» **Record excerpts**
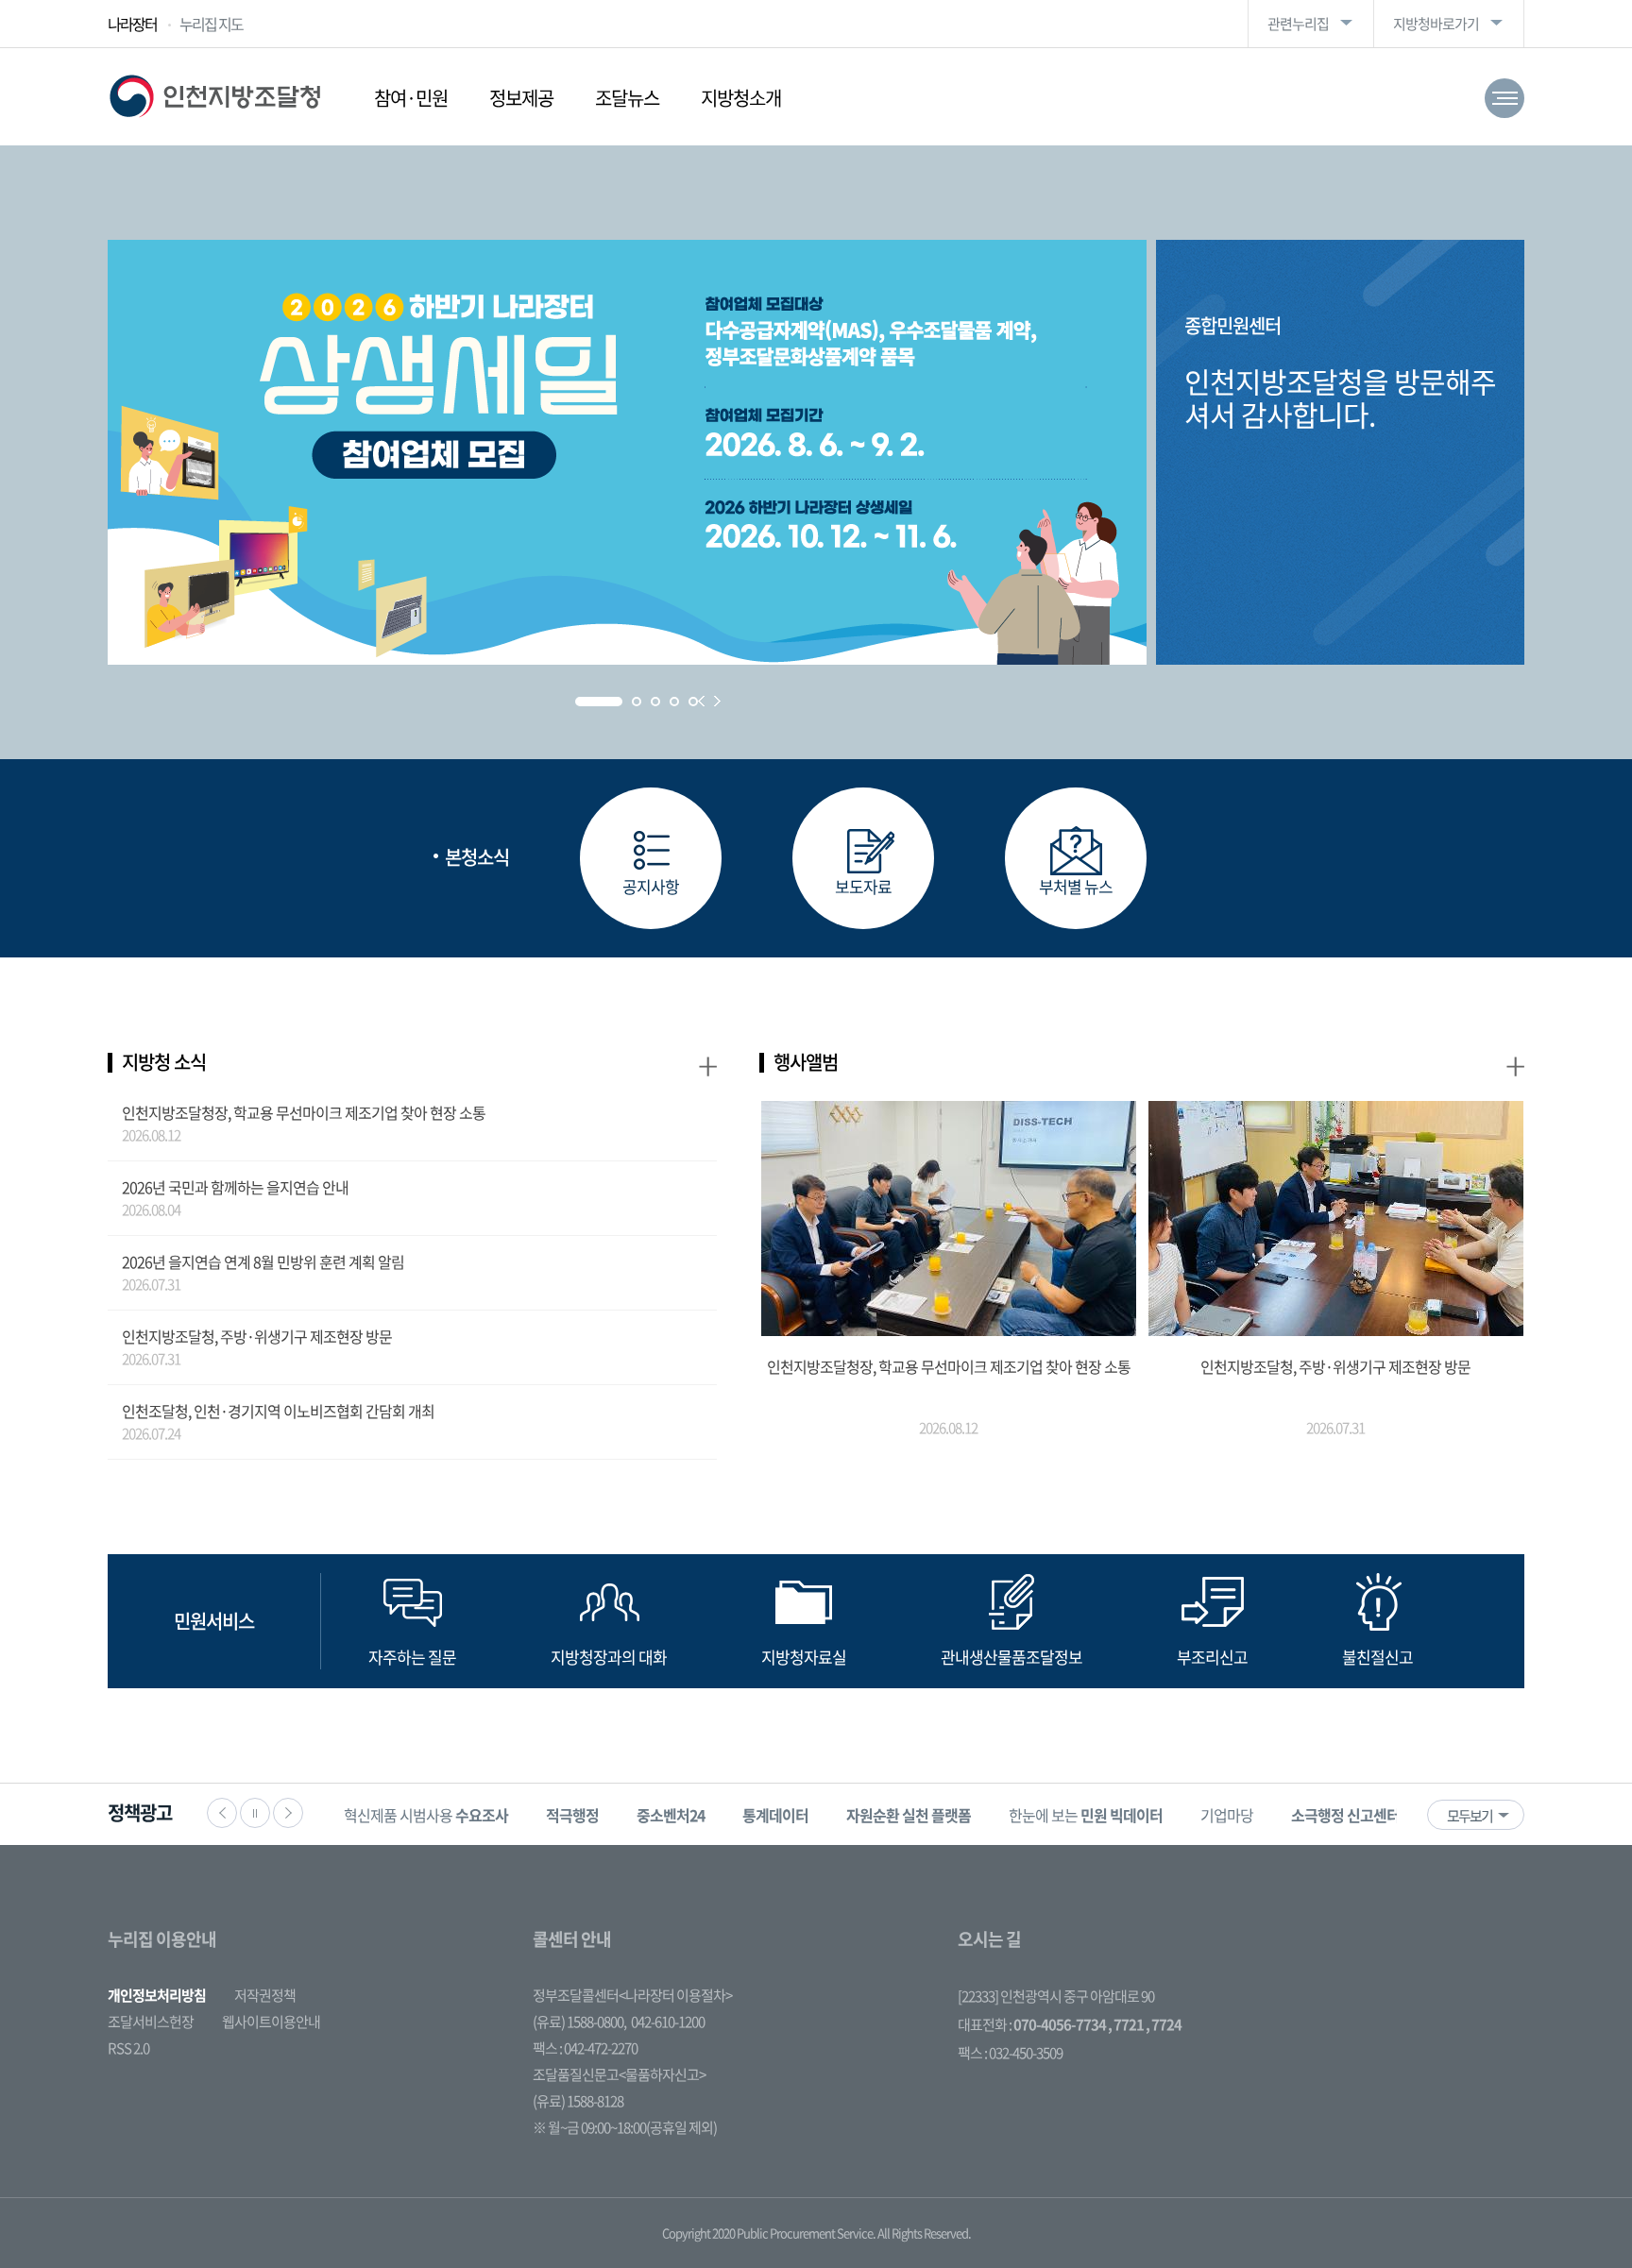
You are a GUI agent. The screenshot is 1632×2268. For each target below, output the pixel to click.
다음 (288, 1813)
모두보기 (1469, 1815)
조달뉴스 (627, 97)
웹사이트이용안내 (271, 2021)
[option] (426, 1814)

» **Try it**
Exactly as written, please copy out the whole set of records, skipping images.

» **Reply**
You are a GUI agent. The screenshot is 1632×2268. For each target below, output the pixel to click.
다음 (288, 1813)
모두보기 (1469, 1815)
조달뉴스 (627, 97)
웹사이트이용안내 (271, 2021)
[option] (426, 1814)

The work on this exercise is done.